サムネイルの引用元:Polymarket
はじめに
近年、ブロックチェーン技術を活用した「予測市場(Prediction Market)」が注目を集めています。予測市場とは、将来の出来事の結果に対して人々が賭けたり取引したりする市場のことです。多数の参加者の“賭け”によって形成されるオッズ(確率)は、しばしば専門家の予想を上回る精度を示すことから「群衆の知恵」とも呼ばれます。この分野で近年特に話題となっているのがPolymarketです。Polymarketは暗号資産を用いた分散型の予測市場プラットフォームであり、2020年にShayne Coplan氏によって立ち上げられました。
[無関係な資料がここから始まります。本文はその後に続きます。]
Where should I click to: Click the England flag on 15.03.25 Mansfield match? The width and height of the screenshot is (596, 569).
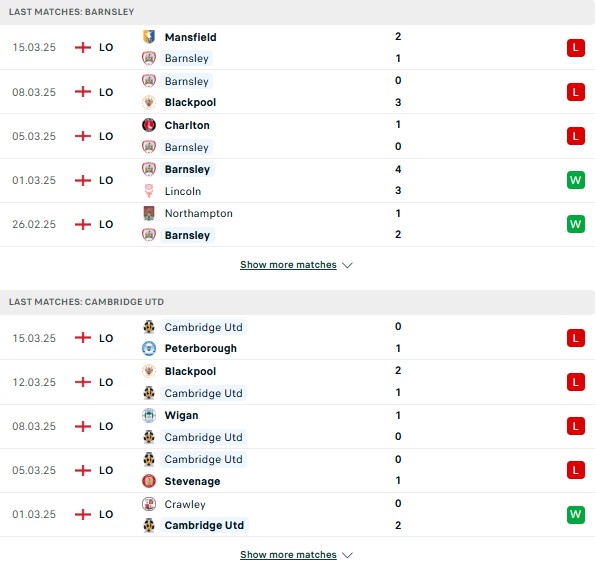tap(83, 48)
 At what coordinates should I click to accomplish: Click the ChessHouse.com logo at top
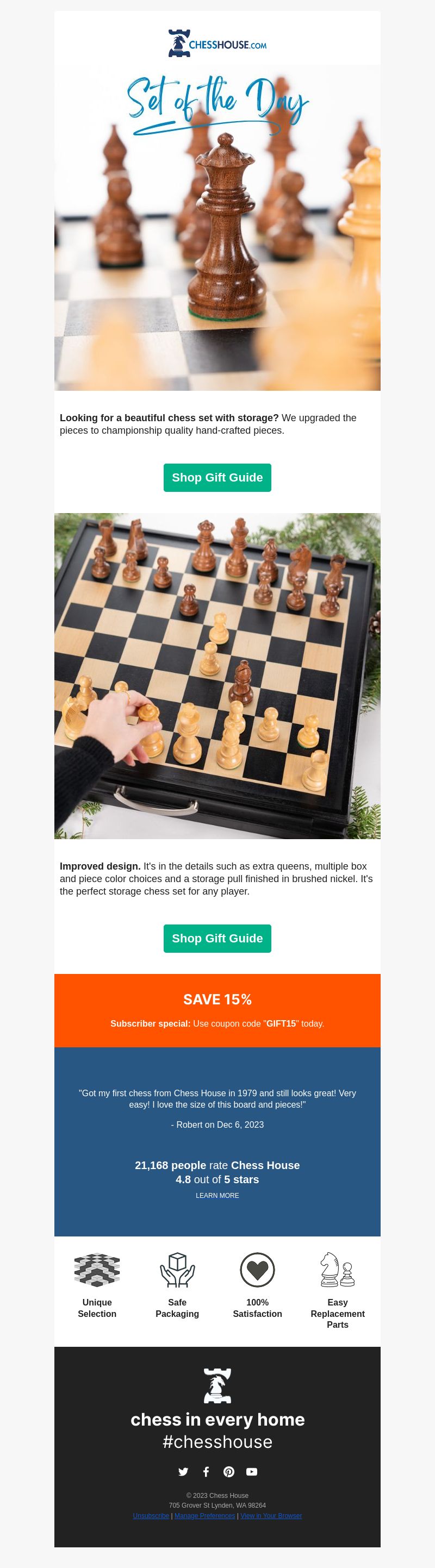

本記事(前編・後編)では、中級者向けにPolymarketとは何か、その仕組みや特徴、技術的なプロトコルの詳細、そしてそのメリット・課題・競合などについて解説します。まず前編では、Polymarketの基本概要と予測市場としてのメカニズム、プロトコルの仕組みを見ていきましょう。
Polymarketとは何か?
引用元:New york Post
Polymarketはブロックチェーン上で動作する分散型の予測市場プラットフォームです。ユーザーは世界中の様々なイベントの結果に対して賭けを行い、その結果に基づく“株式”や“シェア”(賭けの証拠となるトークン)を売買できます。取り扱うテーマは政治選挙やスポーツの試合結果、経済指標、暗号資産の価格変動など多岐にわたります。例えば「今年の〇〇選挙で特定の候補者が当選するか」「来月までにビットコイン価格が●●ドルに達するか」といった問いに対し、「Yes(はい)」もしくは「No(いいえ)」の結果に賭ける市場が開かれます。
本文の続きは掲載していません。